[DATA PROVIDED]
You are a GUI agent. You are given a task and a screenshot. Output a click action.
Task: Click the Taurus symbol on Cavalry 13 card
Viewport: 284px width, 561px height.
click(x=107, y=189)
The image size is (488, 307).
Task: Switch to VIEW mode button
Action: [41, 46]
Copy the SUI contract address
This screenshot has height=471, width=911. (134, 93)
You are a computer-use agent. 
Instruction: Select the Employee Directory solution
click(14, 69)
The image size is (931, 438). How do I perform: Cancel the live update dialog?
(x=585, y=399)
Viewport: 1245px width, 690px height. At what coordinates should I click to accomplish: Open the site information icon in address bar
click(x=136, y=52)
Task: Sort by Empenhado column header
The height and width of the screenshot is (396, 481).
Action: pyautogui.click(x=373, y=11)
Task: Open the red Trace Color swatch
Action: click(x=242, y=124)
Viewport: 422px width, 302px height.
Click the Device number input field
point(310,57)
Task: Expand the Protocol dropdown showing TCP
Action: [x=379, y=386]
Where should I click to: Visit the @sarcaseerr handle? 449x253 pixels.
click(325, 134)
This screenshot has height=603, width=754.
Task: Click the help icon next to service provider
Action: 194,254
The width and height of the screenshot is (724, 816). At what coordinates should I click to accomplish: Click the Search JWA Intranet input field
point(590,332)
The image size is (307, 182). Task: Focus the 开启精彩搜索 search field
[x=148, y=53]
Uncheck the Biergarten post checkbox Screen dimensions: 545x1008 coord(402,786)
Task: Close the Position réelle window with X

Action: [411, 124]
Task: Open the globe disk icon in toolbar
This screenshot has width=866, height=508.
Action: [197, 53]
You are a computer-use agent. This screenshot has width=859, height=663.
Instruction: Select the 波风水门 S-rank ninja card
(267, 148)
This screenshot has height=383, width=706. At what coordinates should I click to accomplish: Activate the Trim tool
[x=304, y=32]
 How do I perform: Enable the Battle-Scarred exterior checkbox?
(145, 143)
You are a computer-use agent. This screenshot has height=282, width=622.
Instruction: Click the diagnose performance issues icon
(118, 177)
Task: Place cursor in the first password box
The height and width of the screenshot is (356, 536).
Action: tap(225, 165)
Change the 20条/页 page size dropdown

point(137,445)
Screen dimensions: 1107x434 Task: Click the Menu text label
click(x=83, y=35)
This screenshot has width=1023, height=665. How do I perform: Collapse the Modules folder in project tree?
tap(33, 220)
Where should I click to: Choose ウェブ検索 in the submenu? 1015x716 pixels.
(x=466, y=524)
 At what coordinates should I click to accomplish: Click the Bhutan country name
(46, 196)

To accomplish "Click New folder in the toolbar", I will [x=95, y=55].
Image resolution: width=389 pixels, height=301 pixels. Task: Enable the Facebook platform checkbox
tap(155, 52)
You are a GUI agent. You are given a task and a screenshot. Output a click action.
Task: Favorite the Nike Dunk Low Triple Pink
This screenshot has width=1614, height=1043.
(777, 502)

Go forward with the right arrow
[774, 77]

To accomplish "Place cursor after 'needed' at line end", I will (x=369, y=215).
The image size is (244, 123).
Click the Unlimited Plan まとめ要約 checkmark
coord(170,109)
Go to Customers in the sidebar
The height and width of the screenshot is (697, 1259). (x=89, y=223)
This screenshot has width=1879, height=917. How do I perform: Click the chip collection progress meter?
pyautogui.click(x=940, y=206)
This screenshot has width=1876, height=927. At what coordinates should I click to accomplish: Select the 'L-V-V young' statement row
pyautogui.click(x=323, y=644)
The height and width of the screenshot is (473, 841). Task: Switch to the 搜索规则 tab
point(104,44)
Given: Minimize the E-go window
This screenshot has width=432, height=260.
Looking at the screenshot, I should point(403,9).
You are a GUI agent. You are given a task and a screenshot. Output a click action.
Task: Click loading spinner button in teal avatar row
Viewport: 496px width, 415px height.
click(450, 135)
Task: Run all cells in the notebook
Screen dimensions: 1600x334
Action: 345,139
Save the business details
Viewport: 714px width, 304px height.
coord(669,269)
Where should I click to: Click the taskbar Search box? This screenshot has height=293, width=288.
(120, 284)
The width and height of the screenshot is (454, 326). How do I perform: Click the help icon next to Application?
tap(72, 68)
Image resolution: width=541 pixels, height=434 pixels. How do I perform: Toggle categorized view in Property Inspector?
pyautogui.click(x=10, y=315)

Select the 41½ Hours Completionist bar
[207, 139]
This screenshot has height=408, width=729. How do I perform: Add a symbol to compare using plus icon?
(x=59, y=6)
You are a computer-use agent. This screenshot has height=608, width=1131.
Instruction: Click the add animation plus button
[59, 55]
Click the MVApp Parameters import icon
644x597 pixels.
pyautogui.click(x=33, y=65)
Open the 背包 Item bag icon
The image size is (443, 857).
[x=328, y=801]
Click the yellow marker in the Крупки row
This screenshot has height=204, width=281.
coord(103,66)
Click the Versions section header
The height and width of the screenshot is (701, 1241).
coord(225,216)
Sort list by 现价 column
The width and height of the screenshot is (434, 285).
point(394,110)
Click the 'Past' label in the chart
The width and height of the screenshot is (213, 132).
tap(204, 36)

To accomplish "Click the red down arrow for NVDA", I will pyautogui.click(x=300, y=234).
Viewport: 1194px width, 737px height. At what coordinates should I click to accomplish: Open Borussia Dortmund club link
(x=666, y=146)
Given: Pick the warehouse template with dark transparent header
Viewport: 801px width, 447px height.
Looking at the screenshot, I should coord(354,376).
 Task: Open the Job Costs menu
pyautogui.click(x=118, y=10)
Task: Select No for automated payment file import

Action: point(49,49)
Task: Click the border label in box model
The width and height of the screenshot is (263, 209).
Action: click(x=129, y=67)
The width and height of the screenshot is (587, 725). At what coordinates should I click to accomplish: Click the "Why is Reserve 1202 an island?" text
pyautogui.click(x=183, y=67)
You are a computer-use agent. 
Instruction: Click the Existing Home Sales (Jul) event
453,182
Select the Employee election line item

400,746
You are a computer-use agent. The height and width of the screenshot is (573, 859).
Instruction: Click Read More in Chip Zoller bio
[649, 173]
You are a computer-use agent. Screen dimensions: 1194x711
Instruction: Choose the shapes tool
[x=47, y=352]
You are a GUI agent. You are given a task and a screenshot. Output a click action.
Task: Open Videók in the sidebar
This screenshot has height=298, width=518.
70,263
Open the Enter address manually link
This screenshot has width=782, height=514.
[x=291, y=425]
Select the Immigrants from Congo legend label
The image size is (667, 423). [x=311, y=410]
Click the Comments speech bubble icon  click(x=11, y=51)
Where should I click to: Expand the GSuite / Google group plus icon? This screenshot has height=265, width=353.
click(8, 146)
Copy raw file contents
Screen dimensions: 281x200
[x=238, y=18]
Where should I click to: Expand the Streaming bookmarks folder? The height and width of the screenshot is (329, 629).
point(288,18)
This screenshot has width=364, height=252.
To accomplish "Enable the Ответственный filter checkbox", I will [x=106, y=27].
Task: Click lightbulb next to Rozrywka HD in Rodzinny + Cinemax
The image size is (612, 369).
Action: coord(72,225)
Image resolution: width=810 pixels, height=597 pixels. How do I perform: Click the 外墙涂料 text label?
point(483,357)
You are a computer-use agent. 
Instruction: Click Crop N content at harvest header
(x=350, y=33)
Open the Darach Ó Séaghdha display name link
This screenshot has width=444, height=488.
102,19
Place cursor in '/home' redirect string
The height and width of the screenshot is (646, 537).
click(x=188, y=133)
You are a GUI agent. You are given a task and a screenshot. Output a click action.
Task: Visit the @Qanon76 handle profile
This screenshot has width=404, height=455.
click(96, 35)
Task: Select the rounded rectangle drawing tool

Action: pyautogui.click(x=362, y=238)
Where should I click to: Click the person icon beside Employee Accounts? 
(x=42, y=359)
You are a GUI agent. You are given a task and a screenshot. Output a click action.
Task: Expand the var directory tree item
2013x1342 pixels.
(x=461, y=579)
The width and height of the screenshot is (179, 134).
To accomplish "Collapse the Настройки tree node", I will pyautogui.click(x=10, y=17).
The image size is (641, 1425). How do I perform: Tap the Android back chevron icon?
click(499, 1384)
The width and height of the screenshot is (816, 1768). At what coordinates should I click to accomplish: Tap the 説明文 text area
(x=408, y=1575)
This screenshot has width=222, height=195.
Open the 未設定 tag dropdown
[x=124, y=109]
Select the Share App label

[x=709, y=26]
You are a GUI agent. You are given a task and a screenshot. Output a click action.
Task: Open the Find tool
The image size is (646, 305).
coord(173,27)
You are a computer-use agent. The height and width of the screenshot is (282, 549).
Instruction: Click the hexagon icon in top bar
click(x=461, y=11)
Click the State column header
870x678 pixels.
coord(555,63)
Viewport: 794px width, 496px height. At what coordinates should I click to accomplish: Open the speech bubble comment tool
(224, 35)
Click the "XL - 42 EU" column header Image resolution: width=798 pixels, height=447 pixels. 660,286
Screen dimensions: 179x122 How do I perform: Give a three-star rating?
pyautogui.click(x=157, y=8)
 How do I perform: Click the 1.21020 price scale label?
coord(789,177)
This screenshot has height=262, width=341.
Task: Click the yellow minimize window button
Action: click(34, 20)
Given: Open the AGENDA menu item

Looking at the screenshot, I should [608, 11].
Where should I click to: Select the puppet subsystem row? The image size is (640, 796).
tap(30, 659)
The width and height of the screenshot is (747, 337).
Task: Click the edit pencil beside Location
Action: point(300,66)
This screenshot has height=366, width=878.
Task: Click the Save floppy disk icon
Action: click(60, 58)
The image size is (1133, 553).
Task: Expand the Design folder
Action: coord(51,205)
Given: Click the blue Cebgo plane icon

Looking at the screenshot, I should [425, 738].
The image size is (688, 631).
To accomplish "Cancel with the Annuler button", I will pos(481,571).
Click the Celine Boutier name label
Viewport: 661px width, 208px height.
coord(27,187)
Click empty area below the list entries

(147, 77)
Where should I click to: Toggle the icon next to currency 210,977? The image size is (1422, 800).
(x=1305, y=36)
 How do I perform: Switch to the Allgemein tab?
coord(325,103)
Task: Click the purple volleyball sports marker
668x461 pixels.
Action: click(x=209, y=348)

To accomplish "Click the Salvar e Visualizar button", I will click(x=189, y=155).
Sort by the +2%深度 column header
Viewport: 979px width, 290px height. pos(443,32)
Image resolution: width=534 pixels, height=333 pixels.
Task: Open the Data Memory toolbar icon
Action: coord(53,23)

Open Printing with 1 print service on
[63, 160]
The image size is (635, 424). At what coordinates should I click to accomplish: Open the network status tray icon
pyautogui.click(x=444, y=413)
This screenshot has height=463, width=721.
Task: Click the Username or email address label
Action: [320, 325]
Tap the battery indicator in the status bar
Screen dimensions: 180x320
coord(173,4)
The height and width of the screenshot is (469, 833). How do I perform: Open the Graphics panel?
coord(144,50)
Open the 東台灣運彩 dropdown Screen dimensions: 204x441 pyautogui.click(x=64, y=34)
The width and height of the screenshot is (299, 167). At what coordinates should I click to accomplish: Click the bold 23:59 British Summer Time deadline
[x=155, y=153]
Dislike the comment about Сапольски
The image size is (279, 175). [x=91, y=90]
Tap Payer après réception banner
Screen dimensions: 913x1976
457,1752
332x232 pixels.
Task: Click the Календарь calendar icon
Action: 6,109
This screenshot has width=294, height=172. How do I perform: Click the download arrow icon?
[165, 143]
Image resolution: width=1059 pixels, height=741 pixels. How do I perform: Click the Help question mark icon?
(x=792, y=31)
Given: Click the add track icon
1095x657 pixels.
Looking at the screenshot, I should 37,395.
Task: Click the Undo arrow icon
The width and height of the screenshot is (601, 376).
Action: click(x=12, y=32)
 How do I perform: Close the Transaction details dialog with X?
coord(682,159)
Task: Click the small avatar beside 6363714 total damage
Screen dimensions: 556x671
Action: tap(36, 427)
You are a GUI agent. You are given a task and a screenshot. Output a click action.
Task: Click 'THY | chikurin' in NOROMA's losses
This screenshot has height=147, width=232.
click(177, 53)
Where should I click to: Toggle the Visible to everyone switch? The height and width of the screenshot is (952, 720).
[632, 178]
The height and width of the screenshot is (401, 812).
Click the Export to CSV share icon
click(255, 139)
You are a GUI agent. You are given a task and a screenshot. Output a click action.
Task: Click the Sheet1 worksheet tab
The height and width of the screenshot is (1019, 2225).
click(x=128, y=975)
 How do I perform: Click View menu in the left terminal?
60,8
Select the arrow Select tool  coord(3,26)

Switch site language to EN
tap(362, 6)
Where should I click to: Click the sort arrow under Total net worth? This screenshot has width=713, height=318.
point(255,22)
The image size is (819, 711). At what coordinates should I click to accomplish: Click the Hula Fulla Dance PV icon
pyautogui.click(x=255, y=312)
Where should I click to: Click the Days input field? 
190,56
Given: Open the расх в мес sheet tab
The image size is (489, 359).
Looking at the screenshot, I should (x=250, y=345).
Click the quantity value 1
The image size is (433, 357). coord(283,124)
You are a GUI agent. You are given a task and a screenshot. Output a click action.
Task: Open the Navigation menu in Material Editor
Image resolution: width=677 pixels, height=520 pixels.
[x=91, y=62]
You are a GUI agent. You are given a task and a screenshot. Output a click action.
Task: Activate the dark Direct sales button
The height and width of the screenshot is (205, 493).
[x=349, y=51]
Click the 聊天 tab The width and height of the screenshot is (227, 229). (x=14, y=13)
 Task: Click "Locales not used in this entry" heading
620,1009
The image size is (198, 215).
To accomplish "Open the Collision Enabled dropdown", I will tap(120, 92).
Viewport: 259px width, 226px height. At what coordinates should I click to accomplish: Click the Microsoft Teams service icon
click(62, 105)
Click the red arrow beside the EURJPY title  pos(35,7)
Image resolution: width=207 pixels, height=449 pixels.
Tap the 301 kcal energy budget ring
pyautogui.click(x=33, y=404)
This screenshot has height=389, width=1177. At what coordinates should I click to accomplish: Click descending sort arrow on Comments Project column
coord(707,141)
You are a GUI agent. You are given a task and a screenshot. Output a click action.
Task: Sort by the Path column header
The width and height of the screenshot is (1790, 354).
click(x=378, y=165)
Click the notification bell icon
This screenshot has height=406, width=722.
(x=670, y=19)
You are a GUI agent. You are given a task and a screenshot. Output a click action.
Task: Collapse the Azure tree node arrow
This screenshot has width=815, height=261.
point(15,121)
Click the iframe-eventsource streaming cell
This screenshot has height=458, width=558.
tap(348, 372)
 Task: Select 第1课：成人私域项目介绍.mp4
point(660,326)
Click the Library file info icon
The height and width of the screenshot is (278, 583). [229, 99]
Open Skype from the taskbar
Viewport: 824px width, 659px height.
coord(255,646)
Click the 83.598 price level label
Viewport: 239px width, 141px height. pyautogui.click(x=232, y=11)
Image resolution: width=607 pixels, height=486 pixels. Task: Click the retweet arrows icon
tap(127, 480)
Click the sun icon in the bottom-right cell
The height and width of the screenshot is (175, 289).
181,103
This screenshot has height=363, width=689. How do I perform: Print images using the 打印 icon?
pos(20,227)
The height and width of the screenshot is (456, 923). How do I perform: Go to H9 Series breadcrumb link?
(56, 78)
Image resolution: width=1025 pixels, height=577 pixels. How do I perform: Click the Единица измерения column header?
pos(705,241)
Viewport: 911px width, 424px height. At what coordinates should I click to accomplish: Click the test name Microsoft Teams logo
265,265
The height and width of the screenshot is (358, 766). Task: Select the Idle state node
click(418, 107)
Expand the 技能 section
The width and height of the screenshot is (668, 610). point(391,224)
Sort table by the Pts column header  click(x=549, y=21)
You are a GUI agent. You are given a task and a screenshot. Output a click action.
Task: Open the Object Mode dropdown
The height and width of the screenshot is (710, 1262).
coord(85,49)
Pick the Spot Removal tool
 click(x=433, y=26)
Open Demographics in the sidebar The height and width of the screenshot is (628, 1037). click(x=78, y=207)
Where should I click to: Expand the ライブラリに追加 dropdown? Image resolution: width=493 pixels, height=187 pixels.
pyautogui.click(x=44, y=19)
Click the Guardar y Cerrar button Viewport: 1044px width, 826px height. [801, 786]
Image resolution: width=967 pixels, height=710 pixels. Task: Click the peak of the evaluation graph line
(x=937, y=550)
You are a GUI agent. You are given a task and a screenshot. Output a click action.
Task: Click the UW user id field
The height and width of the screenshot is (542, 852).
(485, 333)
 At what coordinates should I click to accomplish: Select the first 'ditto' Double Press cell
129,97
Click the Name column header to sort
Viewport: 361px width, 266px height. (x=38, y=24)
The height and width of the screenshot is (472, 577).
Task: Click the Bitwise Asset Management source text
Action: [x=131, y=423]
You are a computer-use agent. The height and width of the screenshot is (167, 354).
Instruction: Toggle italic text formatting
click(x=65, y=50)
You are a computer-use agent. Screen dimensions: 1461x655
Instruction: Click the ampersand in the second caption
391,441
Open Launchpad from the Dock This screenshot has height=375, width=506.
[/DATA PROVIDED]
**WHAT THE TASK REQUIRES**: Nothing but a number is expected here: the number of lines above that hold the word "marker".

**YOUR RESPONSE**: 2